Por fim, acreditamos que nossa metodologia é altamente substitutiva, mas não totalmente.
Não existem camas não manicomiais em São Paulo e, de fato, vez ou outra, somos
obrigados a internar alguém em hospital psiquiátrico.
1 Há, aqui, um retorno ao conceito de amigo qualificado, que deu origem à profissão de
acompanhante terapêutico.
2 Os gregos tinham duas palavras para se referir à produção: práxis, que é a ação do agir e
poiésis, que é a ação de fabricar. A obra acabada é o poema.
Questão: Nas Unidades de Saúde, o atendimento conhecido por Acolhimento se define por:
a) Escutar a demanda e realizar encaminhamento para especialistas.
b) Escutar a demanda e intervir para resolver os problemas no próprio local.
c) Escutar a demanda e intervir através de medicamentos calmantes.
d) Escutar a demanda e propor soluções estabelecidas por protocolos.
e) Escutar a demanda e realizar psicoterapia.
Questão: A proposta de montar equipes de saúde mental volantes para trabalhar com equipes de
saúde da família tinha por objetivo:
a) Diminuir custos de contratação de equipe especializada.

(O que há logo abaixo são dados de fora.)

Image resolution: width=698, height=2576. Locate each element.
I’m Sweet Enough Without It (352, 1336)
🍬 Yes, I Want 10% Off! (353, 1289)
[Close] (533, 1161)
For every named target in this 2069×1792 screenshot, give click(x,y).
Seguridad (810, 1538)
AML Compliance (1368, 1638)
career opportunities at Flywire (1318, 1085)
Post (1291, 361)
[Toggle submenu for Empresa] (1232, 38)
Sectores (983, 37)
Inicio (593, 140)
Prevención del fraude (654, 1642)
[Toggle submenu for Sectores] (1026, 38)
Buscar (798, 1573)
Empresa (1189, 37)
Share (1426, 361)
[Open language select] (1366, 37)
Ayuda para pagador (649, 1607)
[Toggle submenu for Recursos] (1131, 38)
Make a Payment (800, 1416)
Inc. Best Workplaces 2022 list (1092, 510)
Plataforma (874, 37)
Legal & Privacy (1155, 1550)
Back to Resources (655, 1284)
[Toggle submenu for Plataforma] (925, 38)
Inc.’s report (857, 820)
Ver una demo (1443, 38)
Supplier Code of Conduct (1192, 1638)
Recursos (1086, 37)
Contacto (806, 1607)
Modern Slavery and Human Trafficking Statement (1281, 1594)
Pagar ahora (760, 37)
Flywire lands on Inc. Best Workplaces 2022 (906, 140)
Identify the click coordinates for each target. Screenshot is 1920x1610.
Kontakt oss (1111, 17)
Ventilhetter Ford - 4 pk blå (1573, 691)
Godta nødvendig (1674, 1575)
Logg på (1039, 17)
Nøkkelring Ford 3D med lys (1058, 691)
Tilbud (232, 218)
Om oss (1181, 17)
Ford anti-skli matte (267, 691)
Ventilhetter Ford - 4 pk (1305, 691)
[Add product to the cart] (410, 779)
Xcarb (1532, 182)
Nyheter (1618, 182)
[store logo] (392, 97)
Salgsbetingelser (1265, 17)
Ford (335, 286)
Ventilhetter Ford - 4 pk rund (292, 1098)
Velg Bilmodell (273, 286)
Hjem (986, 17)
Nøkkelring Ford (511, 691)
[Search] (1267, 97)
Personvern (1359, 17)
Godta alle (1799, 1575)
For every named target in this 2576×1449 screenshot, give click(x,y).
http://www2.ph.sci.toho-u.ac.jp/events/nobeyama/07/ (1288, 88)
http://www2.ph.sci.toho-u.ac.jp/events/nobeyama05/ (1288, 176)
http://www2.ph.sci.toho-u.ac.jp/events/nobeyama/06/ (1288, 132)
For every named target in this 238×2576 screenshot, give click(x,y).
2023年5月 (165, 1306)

b) Agilizar a resolução dos problemas durante os atendimentos médicos.
c) Evitar a construção de unidades físicas, que exigiriam maior tempo e dinheiro.
d) Diminuir a ansiedade dos pacientes por agilizar atendimentos especializados.
e) Evitar consultas psiquiátricas e psicológicas para evitar demanda de tratamento
especializado.
Questão: Na lógica da Saúde da Família, entende-se que o paciente é todo o grupo familiar
porque:
a) A família é produtora das doenças mentais.
b) O sofrimento mental está localizado nas relações entre os membros da família e o próprio
território.
c) O sofrimento mental é efeito dos processos de violência do território contra a família.
d) A doença mental é hereditária e sempre mais de um membro da família apresenta
sofrimento
e) O doente mental é causa do sofrimento dos outros membros da família.